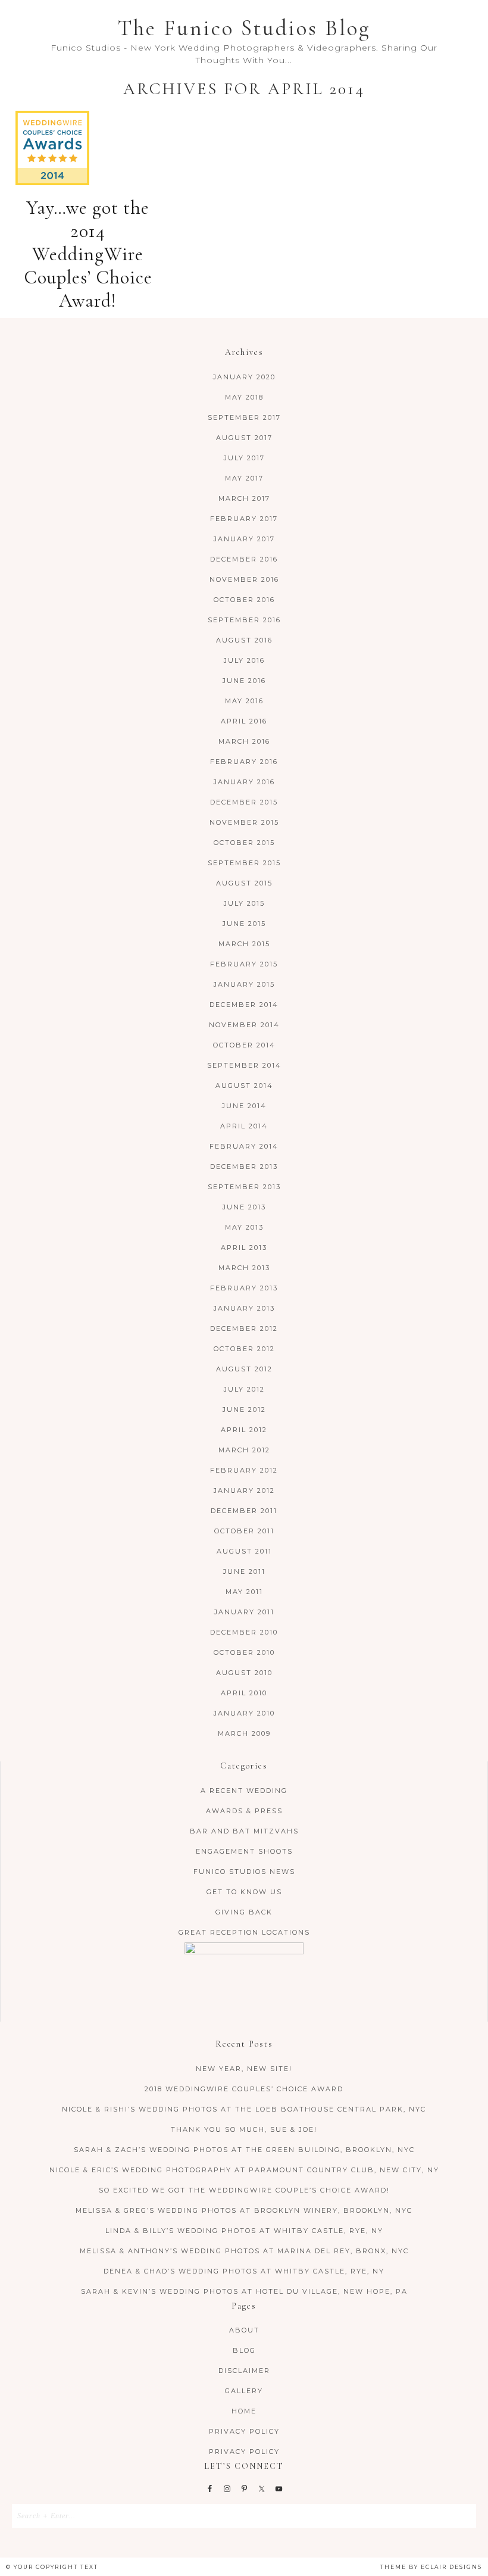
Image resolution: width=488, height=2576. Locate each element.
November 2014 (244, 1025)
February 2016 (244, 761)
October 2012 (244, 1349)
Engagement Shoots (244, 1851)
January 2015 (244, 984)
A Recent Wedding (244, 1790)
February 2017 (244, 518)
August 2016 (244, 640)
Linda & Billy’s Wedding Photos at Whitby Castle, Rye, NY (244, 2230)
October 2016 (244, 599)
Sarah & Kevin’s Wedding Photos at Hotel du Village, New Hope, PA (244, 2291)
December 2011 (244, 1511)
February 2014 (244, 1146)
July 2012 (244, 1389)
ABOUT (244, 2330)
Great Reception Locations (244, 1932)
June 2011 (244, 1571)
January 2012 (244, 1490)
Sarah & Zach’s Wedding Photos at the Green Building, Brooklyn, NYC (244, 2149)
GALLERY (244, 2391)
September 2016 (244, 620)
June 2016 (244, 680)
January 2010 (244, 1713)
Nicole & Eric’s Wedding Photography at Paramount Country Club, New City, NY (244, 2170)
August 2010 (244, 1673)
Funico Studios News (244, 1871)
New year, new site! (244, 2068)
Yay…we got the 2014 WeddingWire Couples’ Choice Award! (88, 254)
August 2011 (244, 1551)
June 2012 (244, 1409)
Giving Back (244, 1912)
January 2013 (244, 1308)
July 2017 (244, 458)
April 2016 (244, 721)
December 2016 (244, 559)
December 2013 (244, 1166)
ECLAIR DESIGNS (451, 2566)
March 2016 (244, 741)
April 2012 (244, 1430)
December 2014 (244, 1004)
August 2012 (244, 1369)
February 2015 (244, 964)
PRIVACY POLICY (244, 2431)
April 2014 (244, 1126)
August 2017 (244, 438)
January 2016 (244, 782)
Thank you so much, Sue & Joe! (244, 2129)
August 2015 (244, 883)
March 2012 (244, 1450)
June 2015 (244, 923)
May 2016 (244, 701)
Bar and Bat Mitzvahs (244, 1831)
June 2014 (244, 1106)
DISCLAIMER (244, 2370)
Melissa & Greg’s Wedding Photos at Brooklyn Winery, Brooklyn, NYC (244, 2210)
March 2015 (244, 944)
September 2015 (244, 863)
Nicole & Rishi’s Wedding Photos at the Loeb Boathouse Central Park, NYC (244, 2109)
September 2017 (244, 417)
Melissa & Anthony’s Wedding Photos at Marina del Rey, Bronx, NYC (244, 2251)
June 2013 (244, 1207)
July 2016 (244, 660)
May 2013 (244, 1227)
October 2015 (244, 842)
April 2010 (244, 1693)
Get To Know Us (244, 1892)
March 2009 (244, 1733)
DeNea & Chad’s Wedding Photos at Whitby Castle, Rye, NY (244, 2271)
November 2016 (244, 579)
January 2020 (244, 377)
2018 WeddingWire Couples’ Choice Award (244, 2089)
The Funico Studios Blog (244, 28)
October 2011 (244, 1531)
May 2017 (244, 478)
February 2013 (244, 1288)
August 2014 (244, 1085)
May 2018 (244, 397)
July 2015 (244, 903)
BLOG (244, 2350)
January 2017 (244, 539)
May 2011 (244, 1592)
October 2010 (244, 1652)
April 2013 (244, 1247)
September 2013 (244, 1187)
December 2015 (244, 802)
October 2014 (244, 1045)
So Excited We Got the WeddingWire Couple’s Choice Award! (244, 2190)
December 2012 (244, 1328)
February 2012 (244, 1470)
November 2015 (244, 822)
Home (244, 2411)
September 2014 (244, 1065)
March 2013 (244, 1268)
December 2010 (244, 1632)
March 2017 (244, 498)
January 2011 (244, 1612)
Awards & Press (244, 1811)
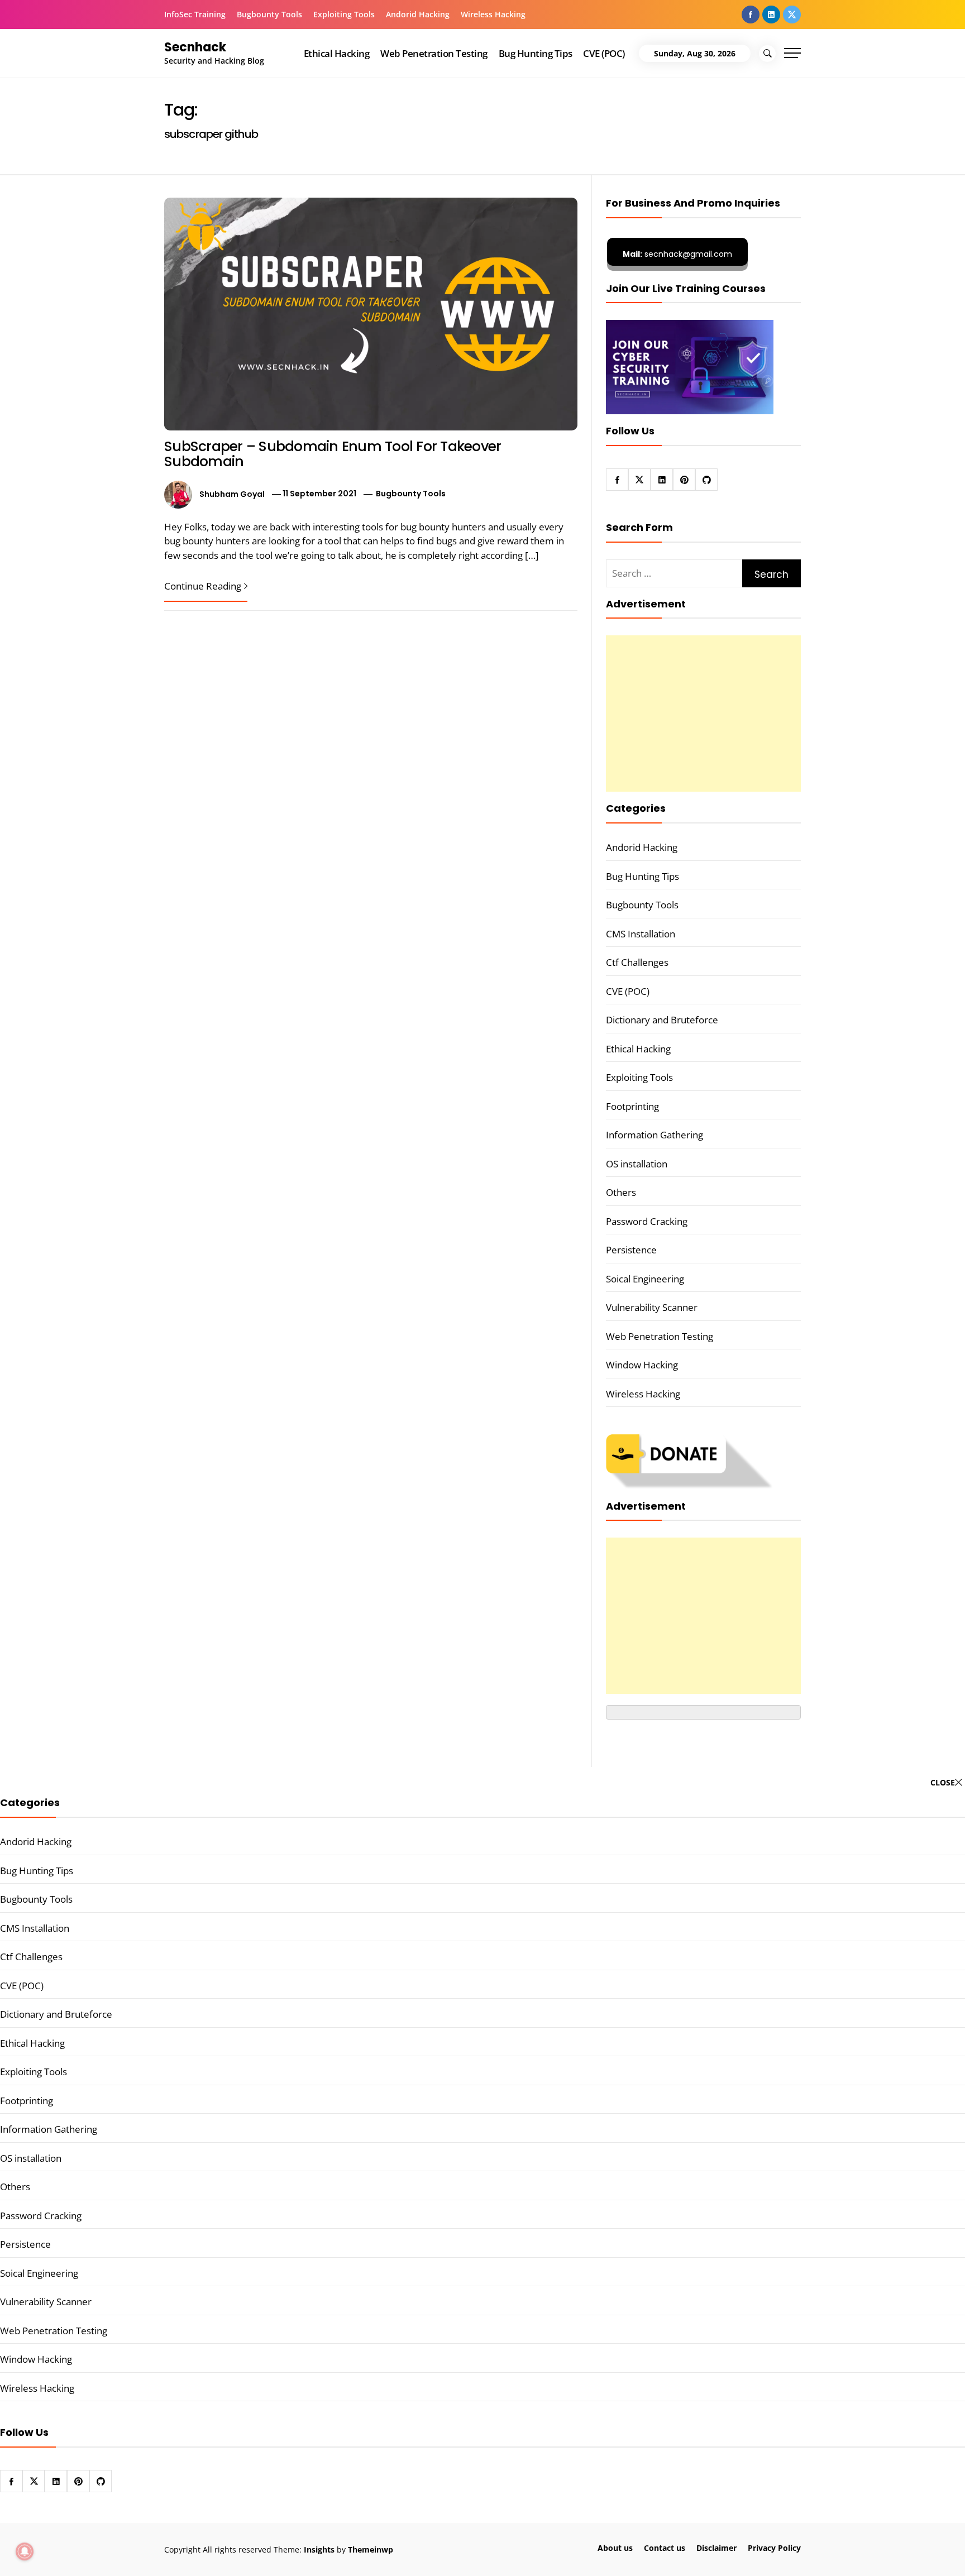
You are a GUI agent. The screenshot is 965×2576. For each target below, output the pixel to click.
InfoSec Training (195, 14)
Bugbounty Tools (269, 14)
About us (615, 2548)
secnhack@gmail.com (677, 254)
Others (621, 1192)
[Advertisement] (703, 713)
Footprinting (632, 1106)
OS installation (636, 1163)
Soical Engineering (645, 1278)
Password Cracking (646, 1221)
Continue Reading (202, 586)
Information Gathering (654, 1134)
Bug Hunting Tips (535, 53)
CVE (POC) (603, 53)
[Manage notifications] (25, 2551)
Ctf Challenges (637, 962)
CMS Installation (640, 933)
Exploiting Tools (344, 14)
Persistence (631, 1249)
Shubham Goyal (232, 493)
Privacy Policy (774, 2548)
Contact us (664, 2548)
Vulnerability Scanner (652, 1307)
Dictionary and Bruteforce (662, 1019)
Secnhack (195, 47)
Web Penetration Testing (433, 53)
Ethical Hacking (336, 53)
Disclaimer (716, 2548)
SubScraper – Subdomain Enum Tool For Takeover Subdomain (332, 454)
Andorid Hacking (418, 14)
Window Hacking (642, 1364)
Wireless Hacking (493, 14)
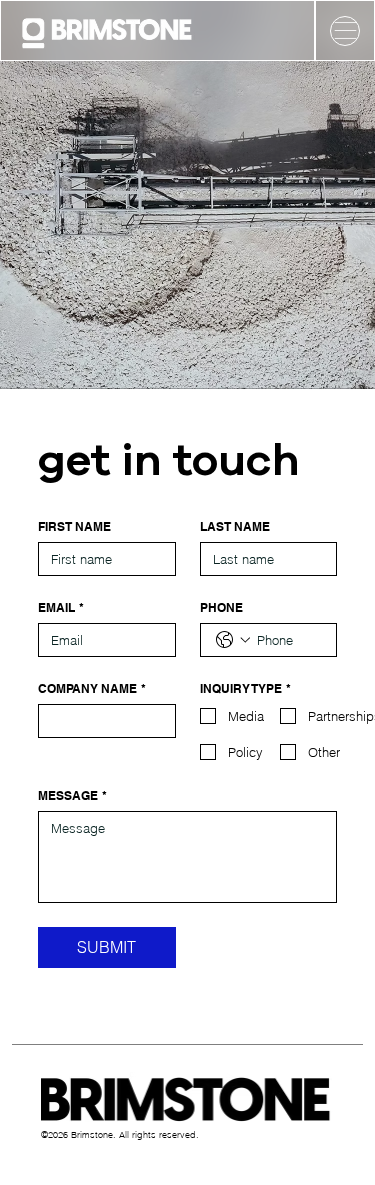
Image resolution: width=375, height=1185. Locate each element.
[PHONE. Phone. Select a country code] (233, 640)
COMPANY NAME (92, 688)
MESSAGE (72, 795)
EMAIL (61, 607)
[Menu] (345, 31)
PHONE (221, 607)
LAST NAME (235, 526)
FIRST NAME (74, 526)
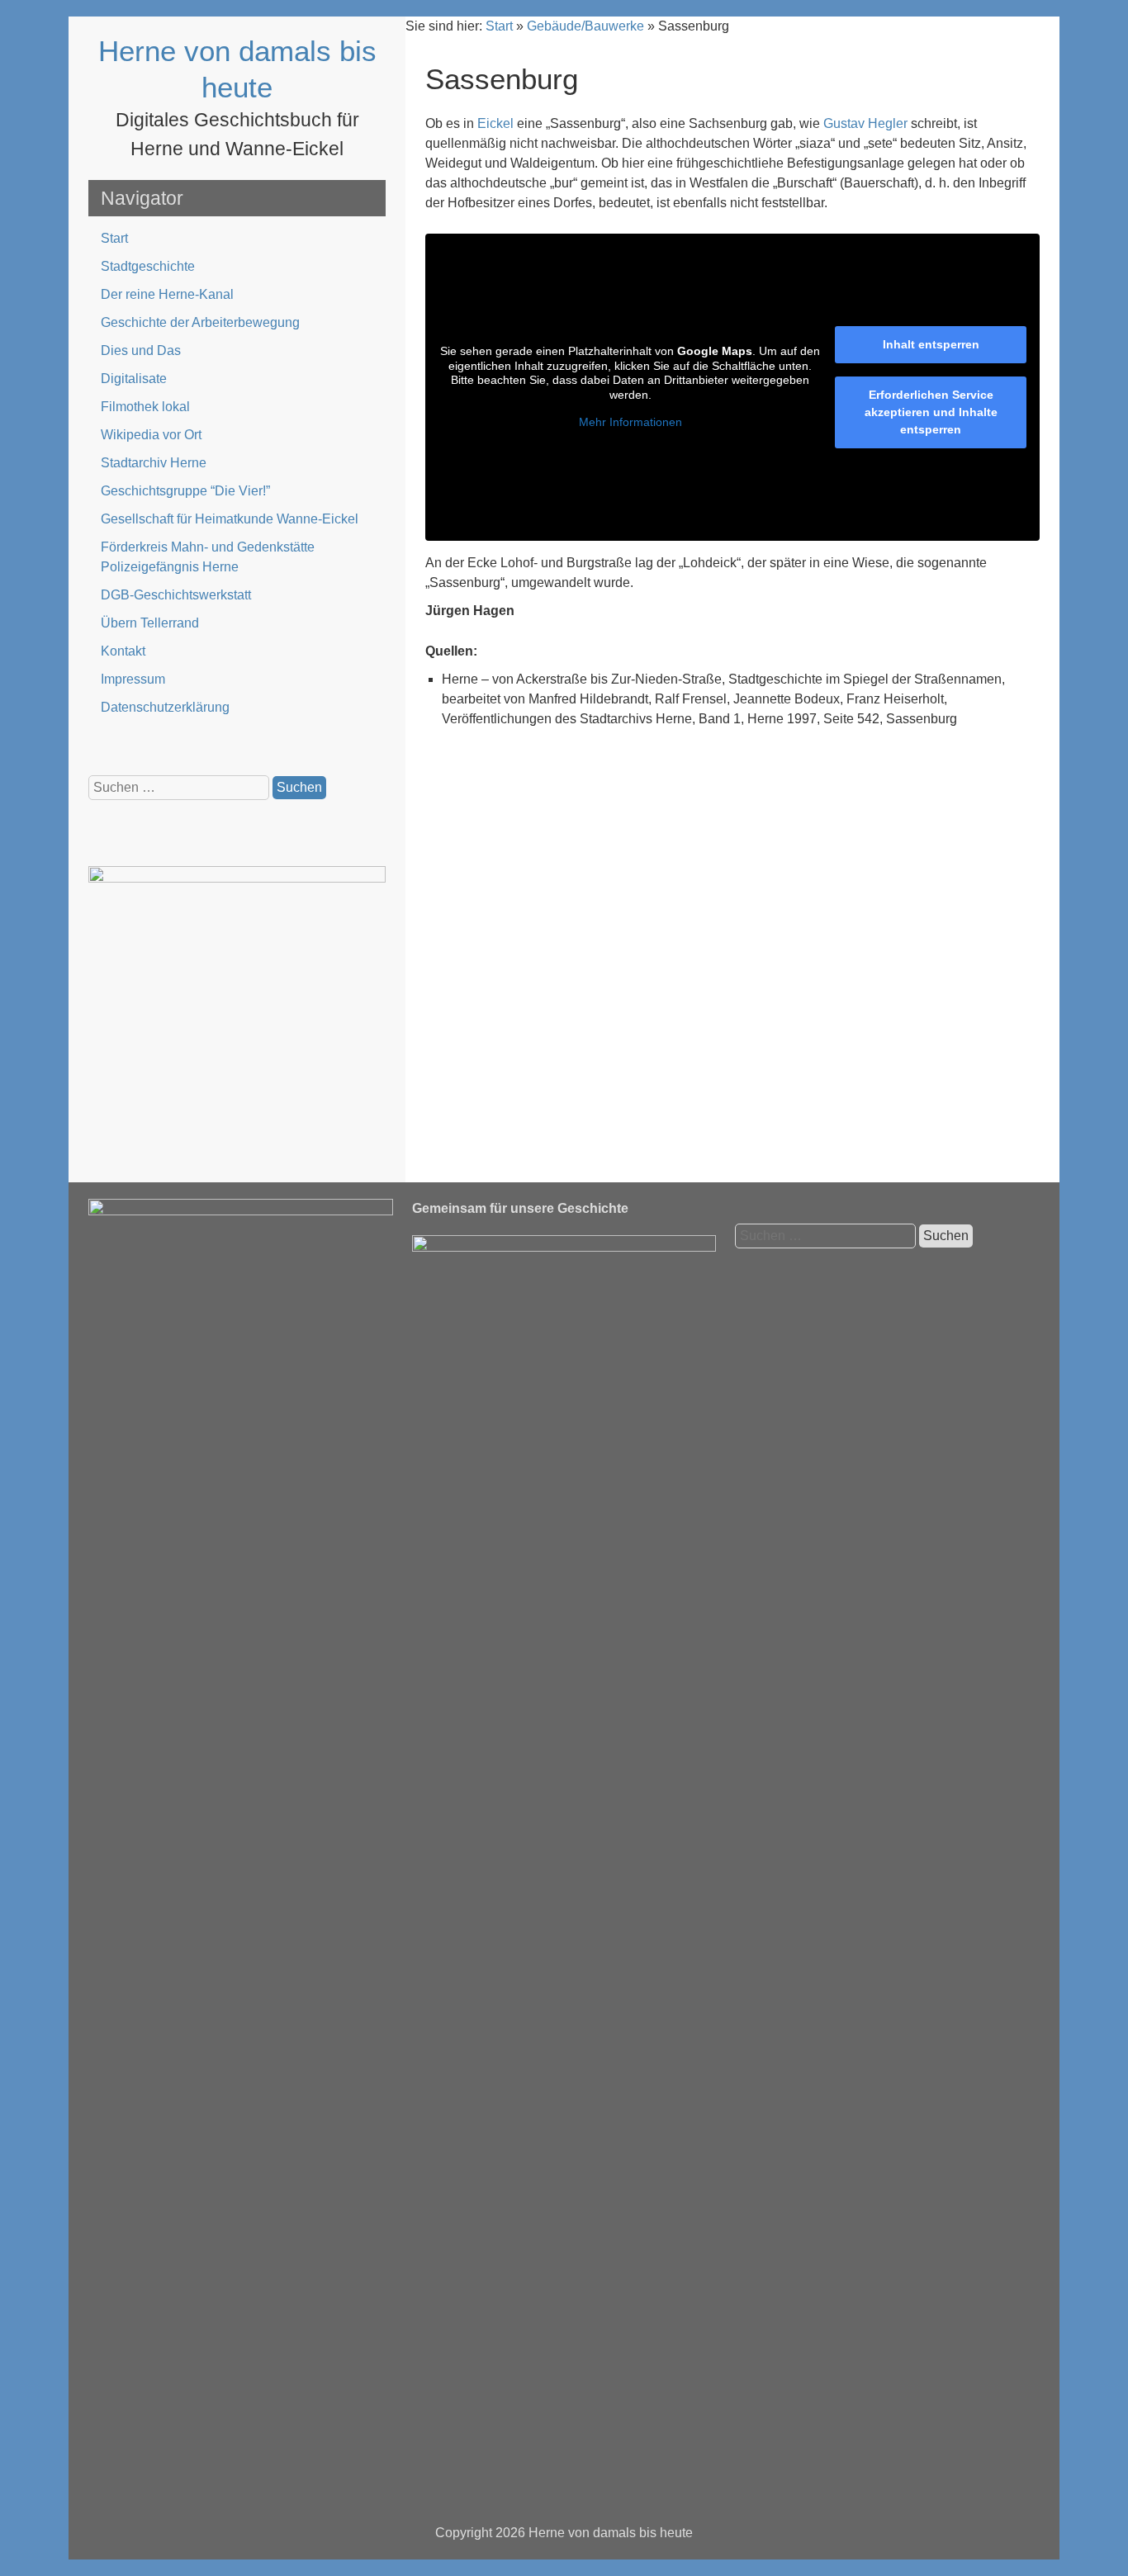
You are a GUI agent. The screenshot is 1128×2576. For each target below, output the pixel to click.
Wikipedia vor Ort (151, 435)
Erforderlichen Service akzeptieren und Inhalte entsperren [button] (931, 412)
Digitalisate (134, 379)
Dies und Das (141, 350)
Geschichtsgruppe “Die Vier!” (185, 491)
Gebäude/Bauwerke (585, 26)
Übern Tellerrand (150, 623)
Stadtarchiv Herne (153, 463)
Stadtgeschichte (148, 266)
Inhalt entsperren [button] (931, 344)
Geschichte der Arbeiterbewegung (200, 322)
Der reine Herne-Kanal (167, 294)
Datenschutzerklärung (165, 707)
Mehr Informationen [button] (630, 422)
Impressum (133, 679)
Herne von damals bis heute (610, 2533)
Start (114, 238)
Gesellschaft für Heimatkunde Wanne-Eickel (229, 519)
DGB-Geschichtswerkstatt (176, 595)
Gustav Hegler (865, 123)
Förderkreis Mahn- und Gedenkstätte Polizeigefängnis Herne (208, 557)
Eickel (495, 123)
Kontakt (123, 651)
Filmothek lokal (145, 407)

▶ [Your goal]: Among the entries above, copy exactly the stretch from the line holding "April 2013 (244, 1247)" through the line holding "Bug Hunting Tips (535, 53)", leaving out any pictures.

▶ [Reply]:
April 2013 (244, 1247)
September 2013 (244, 1187)
December 2015 (244, 802)
October 2014 (244, 1045)
So Excited We Got the WeddingWire Couple’s Choice Award! (244, 2190)
December 2012 (244, 1328)
February 2012 (244, 1470)
November 2015 (244, 822)
Home (244, 2411)
September 2014 (244, 1065)
March 2013 (244, 1268)
December 2010 (244, 1632)
March 2017 (244, 498)
January 2011 (244, 1612)
Awards & Press (244, 1811)
You are a GUI agent. The screenshot is 965×2576. For each target below, output the pixel to click.
InfoSec Training (195, 14)
Bugbounty Tools (269, 14)
About us (615, 2548)
secnhack@gmail.com (677, 254)
Others (621, 1192)
[Advertisement] (703, 713)
Footprinting (632, 1106)
OS installation (636, 1163)
Soical Engineering (645, 1278)
Password Cracking (646, 1221)
Continue Reading (202, 586)
Information Gathering (654, 1134)
Bug Hunting Tips (535, 53)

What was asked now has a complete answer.